Correctness: It seems claims, method and the empirical methodology are correct.
Clarity: This paper is well written and well motivated. The author provides nice explanation for their proposed model and derivation, and the paper is easy to read and follow.
Relation to Prior Work: Yes, this paper provides good discussion with related works and connection with existing works.
Reproducibility: Yes
Additional Feedback: Rebuttal: I have read rebuttal and keep score
Summary and Contributions: The paper aims to achieve improved modeling of stationary stochastic processes. The claimed contributions are the following: (1) Proposing a Convolutional Neural Process (ConvNPs) which extends Neural Processes (NPs) to use convolution, and extends Convolutional Conditional Neural Processes (ConvCNPs) by introducing latent variables. (2) Proposing a new biased, maximum likelihood objective for training NPs (to replace the ELBO which is typically used for training NPs). (3) Demonstrates improved performance on multiple tasks (e.g. 1D regression, image completion, a real world spatial data task).

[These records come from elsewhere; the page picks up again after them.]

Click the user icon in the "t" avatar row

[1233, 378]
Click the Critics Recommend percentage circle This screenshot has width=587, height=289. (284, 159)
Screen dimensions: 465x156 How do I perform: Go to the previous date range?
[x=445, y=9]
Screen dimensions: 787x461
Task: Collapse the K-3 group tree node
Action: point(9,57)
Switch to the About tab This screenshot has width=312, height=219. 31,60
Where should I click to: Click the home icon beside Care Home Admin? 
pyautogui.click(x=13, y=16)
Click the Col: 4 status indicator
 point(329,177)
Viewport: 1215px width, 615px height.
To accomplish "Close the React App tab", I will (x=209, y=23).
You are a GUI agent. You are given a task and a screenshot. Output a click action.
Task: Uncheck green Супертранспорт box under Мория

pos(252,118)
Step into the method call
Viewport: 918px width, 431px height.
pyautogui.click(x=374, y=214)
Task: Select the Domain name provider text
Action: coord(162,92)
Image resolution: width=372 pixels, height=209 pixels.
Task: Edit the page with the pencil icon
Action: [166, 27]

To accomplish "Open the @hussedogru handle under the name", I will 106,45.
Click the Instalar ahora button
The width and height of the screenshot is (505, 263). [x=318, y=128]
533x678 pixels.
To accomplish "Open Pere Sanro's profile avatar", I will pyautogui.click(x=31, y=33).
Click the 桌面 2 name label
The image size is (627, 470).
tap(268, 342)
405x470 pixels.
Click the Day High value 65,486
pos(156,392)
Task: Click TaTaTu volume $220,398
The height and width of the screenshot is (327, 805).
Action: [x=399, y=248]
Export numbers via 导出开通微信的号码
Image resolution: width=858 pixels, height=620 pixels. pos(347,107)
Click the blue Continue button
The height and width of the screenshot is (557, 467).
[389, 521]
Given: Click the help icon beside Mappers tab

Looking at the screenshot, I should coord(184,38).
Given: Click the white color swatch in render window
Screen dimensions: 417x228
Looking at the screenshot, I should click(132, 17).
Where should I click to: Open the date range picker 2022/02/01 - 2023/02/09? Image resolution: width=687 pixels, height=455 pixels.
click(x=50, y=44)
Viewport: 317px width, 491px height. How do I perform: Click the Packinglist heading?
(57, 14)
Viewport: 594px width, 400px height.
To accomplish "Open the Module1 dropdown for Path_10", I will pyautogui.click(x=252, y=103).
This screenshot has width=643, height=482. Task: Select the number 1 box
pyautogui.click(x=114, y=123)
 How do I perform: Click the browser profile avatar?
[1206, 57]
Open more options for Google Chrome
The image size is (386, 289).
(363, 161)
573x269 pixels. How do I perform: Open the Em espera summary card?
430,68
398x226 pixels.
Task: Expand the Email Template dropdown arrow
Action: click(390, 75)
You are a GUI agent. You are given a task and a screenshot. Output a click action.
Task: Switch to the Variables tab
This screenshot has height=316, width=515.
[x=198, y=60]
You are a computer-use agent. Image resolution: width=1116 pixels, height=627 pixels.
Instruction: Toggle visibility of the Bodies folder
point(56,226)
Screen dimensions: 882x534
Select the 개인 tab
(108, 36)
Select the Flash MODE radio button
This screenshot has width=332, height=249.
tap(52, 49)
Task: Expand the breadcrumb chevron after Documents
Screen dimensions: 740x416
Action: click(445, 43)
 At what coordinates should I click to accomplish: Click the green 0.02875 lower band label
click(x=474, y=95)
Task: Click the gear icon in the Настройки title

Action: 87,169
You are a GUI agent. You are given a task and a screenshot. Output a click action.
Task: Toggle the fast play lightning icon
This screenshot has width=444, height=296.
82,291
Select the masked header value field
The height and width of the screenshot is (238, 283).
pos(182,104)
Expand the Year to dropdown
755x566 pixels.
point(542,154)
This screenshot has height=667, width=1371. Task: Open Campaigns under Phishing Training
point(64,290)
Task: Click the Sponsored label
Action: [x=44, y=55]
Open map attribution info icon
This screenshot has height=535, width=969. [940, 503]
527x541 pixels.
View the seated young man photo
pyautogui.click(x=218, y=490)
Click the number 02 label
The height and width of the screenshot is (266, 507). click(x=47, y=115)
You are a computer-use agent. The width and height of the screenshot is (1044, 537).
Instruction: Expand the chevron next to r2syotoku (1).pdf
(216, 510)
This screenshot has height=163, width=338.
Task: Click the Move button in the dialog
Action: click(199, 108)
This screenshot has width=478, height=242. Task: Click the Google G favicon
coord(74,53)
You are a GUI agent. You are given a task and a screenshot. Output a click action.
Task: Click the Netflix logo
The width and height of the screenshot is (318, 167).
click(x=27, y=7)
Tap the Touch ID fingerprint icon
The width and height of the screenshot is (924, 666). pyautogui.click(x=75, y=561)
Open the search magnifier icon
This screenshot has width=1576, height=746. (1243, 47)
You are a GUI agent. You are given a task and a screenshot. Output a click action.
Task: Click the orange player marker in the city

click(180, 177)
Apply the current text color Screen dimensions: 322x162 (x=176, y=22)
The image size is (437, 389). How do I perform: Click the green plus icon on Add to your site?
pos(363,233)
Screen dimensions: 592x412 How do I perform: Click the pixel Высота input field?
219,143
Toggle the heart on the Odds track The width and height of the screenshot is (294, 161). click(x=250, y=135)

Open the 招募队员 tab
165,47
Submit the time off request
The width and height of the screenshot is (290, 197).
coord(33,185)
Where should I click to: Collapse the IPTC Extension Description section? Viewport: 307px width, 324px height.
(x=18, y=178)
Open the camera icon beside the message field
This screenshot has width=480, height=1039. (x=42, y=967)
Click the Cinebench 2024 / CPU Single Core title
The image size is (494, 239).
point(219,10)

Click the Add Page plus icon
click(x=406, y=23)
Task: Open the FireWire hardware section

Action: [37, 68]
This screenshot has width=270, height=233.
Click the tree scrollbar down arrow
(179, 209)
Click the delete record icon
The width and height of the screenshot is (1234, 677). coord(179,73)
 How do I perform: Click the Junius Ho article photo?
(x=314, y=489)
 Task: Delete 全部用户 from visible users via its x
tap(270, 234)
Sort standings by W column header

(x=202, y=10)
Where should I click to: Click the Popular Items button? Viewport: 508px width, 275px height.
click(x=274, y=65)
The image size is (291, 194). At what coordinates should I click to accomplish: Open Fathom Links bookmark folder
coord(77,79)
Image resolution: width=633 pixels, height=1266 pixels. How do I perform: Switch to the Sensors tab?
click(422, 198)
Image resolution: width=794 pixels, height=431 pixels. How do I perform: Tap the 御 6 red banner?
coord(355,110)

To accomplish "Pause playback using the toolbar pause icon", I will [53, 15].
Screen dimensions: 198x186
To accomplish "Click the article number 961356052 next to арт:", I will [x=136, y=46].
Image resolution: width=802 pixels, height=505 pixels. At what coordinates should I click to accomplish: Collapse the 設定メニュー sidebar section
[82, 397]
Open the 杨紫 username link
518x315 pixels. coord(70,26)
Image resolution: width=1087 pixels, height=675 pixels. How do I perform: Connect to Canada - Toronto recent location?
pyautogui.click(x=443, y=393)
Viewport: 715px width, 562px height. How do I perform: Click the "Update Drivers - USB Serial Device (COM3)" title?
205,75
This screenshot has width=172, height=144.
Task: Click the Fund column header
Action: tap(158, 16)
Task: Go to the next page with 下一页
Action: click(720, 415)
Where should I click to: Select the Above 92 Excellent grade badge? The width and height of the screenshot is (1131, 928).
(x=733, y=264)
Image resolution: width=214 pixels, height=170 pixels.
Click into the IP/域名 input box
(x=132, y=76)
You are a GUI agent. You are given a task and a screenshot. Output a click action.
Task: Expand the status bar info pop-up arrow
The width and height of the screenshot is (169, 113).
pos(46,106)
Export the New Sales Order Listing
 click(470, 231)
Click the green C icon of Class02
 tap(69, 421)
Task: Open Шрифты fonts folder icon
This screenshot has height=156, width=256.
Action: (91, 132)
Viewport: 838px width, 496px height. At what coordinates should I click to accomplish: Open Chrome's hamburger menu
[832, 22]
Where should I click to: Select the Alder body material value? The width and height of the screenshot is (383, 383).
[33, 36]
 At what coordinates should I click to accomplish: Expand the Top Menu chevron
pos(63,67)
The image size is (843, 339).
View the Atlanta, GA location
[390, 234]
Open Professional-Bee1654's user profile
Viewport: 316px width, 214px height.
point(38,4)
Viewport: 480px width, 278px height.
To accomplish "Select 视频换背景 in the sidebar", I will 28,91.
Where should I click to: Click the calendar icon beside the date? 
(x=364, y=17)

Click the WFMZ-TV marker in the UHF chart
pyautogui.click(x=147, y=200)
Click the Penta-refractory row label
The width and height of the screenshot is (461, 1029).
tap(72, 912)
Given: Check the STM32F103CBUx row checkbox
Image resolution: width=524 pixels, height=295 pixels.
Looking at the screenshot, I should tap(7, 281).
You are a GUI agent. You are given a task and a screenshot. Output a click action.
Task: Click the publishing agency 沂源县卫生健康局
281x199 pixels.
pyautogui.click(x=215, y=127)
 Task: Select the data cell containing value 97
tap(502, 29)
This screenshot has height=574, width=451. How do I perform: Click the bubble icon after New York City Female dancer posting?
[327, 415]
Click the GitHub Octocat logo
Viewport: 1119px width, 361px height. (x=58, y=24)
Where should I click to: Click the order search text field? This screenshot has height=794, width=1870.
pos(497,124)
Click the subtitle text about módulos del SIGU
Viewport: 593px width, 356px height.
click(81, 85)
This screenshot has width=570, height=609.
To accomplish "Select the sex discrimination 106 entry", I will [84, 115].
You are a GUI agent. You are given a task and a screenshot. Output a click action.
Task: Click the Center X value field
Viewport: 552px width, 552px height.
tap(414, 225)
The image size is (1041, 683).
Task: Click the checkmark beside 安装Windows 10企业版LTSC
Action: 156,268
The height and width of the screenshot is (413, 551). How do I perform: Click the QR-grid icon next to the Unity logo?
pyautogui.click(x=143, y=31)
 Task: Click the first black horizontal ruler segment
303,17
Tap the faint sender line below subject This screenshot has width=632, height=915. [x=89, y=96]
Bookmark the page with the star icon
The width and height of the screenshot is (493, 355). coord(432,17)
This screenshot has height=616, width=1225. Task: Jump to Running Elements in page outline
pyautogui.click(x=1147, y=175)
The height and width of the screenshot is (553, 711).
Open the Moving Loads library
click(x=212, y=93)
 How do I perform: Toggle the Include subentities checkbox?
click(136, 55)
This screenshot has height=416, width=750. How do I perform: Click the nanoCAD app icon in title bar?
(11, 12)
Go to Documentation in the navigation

Strengths: (1) The authors argue for combining the benefits of ConvCNP (translation equivariance) with those of NPs (more expressivity via latent variables) and provide a thorough discussion on the advantages. (2) The paper provides a good empirical investigation, comparing the proposed approach with the alternatives, including on a downstream task (albeit a toy problem), and also comparing the maximum likelihood vs. the ELBO objectives in isolation.
Weaknesses: (1) The approach itself is a combination of two proposed approaches (ConvCNP, NPs), so it might have limited impact from the methods perspective. That said, it's a good investigation into the architecture and training objective for NPs. (2) The approach considers baselines such as GP and ANP and ConvCNP. However, not all baselines are evaluated on all tasks. E.g. ANP and ConvCNP are not evaluated on the real data task, nor on the downstream task. Showing that ConvNP is consistently better than alternatives across tasks would improve the paper.
Correctness: The paper seems methodologically sound. The proposed approach is evaluated empirically on multiple tasks, with both illustrative and numerical results.
Clarity: The paper is well written; it describes clearly the approach, prior work and relevant terms. These are some minor comments: * In the notation section, the paper should describe what context and target sets are. These are explained later (e.g. in 2.1) but they should be described as soon as they are introduced. * I like the rainfall example. It would be nice if the example also illustrated the source of randomness in the random function from \mathcal{X} to \mathcal{Y}. * In Figure 5, the legend reads 'NP UCB' and 'BP TS' even though the approach used is ConvNP.
Relation to Prior Work: The authors combine the benefits of ConvCNP (translation equivariance) with those of NPs (more expressivity with latent variables). The paper adequately distinguishes themselves from these works. I’m not familiar with work that makes the same claims.
Reproducibility: Yes
Additional Feedback: The improvement in log likelihood for the ML vs. NP objective is much higher in the ConvNP paper vs. the ANP paper (e.g. in Table 2). Do you have any intuition on this?